TEXT EXCERPT:
---

Loss is something that I've been thinking about a lot lately. For the past two years and especially in the last month. The human experience is so widely varied and we all experience difference variations and degrees of loss. I was discussing this topic with one of my very dearest the other day and we came to the conclusion that although someone else in the world is always suffering more that you are, and more than you ever will, every experience is valid. Sure, some pain may trump other pain, but when you are in the thick of it and every part of your body physically aches with sadness...it really does not matter. I am currently in the process of scraping my poor little wasted heart and soul off of the pavement with a spatula. Well, at least that's what it feels like. Many of the losses from a few years ago are finally hitting home and I am able to grieve them now with something other than stunned numbness. It's become a physical act of shedding pain and I feel it down to my bones. It's so odd to me that emotional pain can actually physically hurt, but really, it's very appropriate. Feelings are so very powerful. I've also felt the growing pains of changing relationships in my life. People I was once close to drifting away. Misunderstandings. Rejection. Death. Loss of potential. Loss of hope. I am gutted and raw and aching. I choose to share this here because I often wonder how many peole are walking around feeling this way answering, "I'm fine, " when asked "how are you?" We are so afraid to be real anymore, to be honest. Scared we will frighten people. Scared we will look weak.
I am not fine. There. I said it. I am not fine.

---

ROWS:

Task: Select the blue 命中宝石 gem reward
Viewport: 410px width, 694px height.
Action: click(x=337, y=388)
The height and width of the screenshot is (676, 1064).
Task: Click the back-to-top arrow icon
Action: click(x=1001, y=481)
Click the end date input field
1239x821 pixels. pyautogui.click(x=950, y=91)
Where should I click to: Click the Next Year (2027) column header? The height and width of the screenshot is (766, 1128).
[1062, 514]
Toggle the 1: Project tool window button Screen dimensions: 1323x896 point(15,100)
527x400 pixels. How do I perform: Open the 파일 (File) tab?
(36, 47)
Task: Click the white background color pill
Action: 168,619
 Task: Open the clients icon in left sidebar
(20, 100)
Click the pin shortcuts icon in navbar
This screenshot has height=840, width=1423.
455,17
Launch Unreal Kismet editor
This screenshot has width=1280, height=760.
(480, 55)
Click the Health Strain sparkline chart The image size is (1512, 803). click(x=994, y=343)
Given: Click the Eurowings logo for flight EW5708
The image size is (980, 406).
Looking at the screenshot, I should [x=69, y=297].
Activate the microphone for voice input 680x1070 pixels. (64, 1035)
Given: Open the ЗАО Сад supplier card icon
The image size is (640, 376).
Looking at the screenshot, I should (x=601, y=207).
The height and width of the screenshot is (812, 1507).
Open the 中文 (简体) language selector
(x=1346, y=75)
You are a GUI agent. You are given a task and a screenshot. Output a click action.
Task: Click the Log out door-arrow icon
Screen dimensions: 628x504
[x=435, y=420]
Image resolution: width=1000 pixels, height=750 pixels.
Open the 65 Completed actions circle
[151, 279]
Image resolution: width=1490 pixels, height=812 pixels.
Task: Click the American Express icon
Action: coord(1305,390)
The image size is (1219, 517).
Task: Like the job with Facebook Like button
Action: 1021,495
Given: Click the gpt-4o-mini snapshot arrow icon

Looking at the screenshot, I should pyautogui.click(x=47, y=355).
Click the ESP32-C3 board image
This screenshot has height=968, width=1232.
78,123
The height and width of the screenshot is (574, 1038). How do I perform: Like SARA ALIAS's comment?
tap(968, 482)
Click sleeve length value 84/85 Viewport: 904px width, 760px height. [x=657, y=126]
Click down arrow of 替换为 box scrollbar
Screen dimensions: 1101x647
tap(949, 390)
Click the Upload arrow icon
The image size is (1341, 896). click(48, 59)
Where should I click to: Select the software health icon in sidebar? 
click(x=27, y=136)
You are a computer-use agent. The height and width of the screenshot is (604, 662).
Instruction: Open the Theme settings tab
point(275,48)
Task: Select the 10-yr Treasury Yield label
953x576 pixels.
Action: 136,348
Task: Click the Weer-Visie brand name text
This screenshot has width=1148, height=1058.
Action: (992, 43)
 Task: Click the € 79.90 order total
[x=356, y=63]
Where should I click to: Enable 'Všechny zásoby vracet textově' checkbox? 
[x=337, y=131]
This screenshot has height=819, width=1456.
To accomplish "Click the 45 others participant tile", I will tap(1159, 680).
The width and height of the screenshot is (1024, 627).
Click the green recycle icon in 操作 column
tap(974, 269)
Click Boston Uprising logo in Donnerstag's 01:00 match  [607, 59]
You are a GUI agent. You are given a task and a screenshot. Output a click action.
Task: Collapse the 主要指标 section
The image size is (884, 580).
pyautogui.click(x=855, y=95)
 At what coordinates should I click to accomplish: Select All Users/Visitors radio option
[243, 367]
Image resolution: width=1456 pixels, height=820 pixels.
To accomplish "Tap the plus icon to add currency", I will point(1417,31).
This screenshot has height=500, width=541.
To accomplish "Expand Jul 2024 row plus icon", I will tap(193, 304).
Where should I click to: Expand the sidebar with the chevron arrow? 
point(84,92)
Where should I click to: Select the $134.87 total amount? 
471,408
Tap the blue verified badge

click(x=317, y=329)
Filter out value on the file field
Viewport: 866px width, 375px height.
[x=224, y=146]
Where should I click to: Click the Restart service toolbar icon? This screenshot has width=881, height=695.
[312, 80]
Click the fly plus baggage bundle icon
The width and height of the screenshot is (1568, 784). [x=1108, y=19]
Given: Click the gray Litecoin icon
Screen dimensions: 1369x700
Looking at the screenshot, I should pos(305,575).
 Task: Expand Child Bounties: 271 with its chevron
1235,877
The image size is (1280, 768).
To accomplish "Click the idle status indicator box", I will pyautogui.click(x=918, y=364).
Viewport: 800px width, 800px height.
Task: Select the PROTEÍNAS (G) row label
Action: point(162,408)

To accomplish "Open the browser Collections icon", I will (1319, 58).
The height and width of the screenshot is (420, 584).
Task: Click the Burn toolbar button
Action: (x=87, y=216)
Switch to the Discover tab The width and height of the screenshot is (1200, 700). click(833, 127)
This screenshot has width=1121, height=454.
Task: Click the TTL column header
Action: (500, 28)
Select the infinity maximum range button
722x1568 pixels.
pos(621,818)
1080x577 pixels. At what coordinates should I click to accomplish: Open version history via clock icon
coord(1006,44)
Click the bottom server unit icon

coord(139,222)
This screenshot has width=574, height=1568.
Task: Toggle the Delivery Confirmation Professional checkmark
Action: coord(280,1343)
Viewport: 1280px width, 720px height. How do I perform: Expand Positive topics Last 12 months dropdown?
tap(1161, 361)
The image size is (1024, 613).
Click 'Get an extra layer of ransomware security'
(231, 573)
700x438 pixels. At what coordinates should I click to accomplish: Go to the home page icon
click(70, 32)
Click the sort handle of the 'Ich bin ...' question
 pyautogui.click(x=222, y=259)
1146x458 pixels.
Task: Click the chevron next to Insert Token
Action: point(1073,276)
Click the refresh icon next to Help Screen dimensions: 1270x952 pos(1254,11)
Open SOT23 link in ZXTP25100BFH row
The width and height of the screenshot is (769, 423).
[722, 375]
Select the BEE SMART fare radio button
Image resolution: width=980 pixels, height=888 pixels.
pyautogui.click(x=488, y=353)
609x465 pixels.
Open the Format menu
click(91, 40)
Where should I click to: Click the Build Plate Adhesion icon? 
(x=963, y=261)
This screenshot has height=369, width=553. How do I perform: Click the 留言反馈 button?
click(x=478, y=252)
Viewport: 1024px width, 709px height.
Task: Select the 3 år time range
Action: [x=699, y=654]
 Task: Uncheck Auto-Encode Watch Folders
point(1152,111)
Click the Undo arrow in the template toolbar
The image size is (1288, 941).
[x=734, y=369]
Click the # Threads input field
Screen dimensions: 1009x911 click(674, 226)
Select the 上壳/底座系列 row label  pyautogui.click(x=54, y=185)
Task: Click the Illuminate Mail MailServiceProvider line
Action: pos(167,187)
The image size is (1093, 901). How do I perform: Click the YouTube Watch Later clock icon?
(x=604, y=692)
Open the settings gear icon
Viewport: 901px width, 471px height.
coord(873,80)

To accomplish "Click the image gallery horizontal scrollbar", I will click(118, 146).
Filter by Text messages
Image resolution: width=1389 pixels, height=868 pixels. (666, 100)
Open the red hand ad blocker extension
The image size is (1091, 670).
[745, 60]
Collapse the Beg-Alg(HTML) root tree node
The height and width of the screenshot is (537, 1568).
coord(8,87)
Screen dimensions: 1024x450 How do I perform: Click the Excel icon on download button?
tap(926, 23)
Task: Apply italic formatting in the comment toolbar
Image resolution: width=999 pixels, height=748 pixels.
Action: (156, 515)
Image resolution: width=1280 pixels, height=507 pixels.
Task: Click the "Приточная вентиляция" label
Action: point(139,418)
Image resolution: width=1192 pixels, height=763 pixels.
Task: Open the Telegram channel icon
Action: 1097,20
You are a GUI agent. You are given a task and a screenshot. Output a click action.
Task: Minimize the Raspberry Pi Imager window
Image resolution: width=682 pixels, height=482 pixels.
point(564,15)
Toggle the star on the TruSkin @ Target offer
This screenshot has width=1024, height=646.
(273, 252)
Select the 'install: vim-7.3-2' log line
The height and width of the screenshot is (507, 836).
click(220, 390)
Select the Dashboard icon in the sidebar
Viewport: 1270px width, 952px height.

---

EXERCISES:
[1] Answer these questions about the passage on loss, using only what it states:
(a) Over what period has the writer been thinking about loss?
(b) What does the writer feel they are scraping off the pavement, and with what tool?
(c) What reply does the writer wonder how many people give when asked "how are you?"
[2] Write the next part of the passage on loss, starting after its final sentence.

ANSWERS GIVEN:
[1]
(a) The past two years, and especially the last month.
(b) Their "poor little wasted heart and soul," with a spatula.
(c) "I'm fine."

[2]
My life is so entirely different now than it was three years ago, and I am finding that all of the big changes in my life, especially this last year have caused a flurry of emotions. On one hand there is excitement, a feeling of achievement, hope....on the other hand..there is fear, there is doubt, there is loneliness. There is the monumental task of accepting things as they are, of accepting that my life may never be want I wanted it to be. I may never have another child, I may never marry...and how much of this is out of my control.
So now I am like a snake, shedding her old skin. I am remaking myself. And it hurts. Every second of every day. Peeling off old itchy and irritating skin, the new skin hot and red and sensitive to touch. I cry nearly every day now. Floods of tears. But it also feels like relief. Like a lightening. Like a new chance. Like a blank slate. This process has become very literal to me as I feel a deep-seated need to purge out old things. Old clothes, books, furniture...... they need to go. Items I never use, items I don't really like, items that serve as reminders of things that still sting or things that are long since dead and gone. I am remaking myself. I want to look around my house and only see things that fill me with joy, that remind me of those that I love and have loved, that are useful, that are beautiful, that remind me of who I am and who I want to be, and what I want from this life.
I am remaking myself.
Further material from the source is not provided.